4. The average value of the 24 hour thyroid uptake appeared to be unusually high in the paper by Frada. et al. For comparison, I reviewed the 24 hour uptake in the last 50 cases performed in our laboratory. The possibility of bias for low values was eliminated by omitting all studies on patients with a suspected diagnosis of hypothyroidism and of cancer which is frequently associated with low values. Cases with suspected hyperthyroidism were not eliminated. The average uptake in the remaining 40 patients was 25. 5%, compared with 39% for 48 subjects reported in the Italian study (four high readings in an obviously toxic range were eliminated). It is apparent that either our group of patients has a lower iodine uptake than Frada’s or the techniques of the tests in the two laboratories must be significantly different. Possibly the Italian technique includes a wider area of the neck and therefore more radioactivity is counted within the blood pool. This may also account for the differences in the short interval readings. All of their 8 hour readings were above 20% whereas the upper limits of normal for our 6 hour uptake is 10%. The differences in these two papers exemplify the conflicting literature during the past century. Although many agree with Hein et a1. (6) who concluded on the basis of radioactive fluoride in rats that the thyroid selectivity concentrates fluoride from dilute solutions. Yet it is doubtful that such concentrations cause microscopic, macroscopic or physiological changes.
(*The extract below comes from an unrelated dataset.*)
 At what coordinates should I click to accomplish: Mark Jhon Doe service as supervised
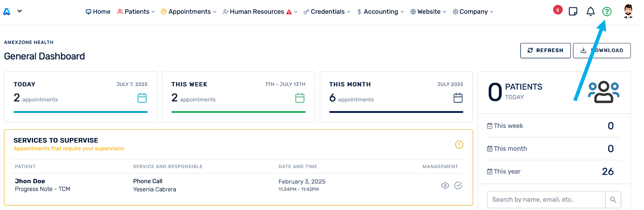pyautogui.click(x=458, y=185)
Nonetheless, the literature does permit some generalizations: 1) Fluoride enters the thyroid gland and under certain conditions suppresses the production of thyroxine. 2) The conflicting data suggest the operation of additional parameters which have not been controlled. 3) The more active the thyroid gland, the more sensitive it is to the effects of fluoride.

Biblography:

1. Maumene, E.: Experience pour Determine l’Action des Fluorures sur l’Economie Animale (Experiments Concerning the Action of Fluoride on the Animal Organism). Compt. Rend. 39:538-40, 1854.

2. Gorlitzer, V.: Ein Neuer Weg Zur Behandlung der Thyrotoxicose mit Fluorwasserstoffsliure. Med. Klin. 26:717, 1932.
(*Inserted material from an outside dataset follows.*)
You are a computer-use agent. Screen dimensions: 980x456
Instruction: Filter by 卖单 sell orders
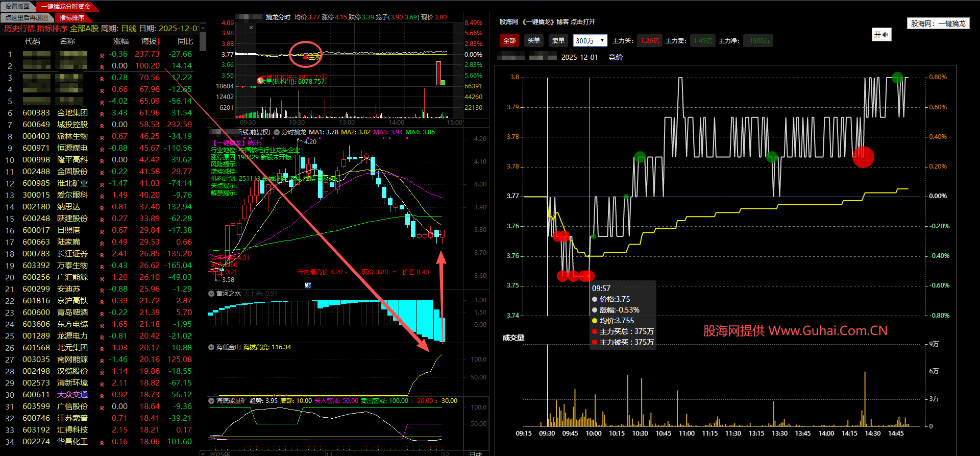pyautogui.click(x=558, y=41)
3. Baumann, E.J. and Metzer, N.: Behavior of the Thyroid toward Elements of the Seventh Periodic Group. I. Halogens and Thiocyanates. Proc. Soc. Exp. Med. and BioI., 70:536-540, 1949.
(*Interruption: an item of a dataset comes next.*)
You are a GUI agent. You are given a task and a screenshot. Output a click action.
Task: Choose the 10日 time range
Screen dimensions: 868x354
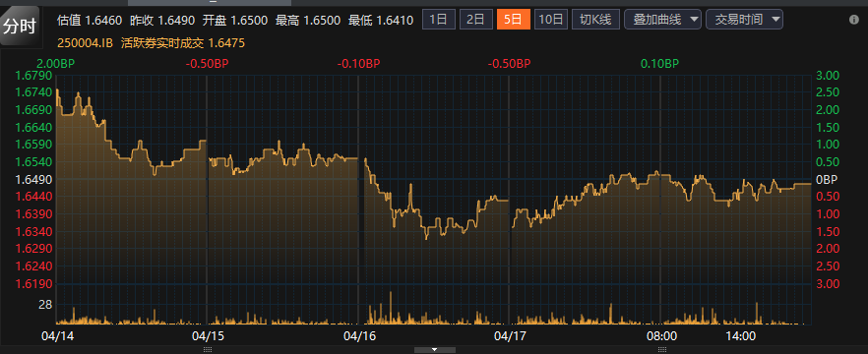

4. Galletti, p. M. and Joyet, G.: Effect of Fluorine on Thyroidal Iodine Metabolism in Hyperthyroidism. J. Clin. Endocr. Metab. 18:1102-10,1958.

5. Marier, J. R., Rose, D. and Boulet, M.: Accumulation of Skeletal Fluoride and its Implications. Arch. of Environ. Health 6:664-671, May, 1963.

6. Hein, J. W., Smith, F. A. and Brudevold, F.: Distribution of one Part Per Million of Fluoride as Radioactively Tagged Sodium Fluoride in Soft Tissues of Adult Female Albino Rats. Journ. Dent. Res. 33:709-710,1954.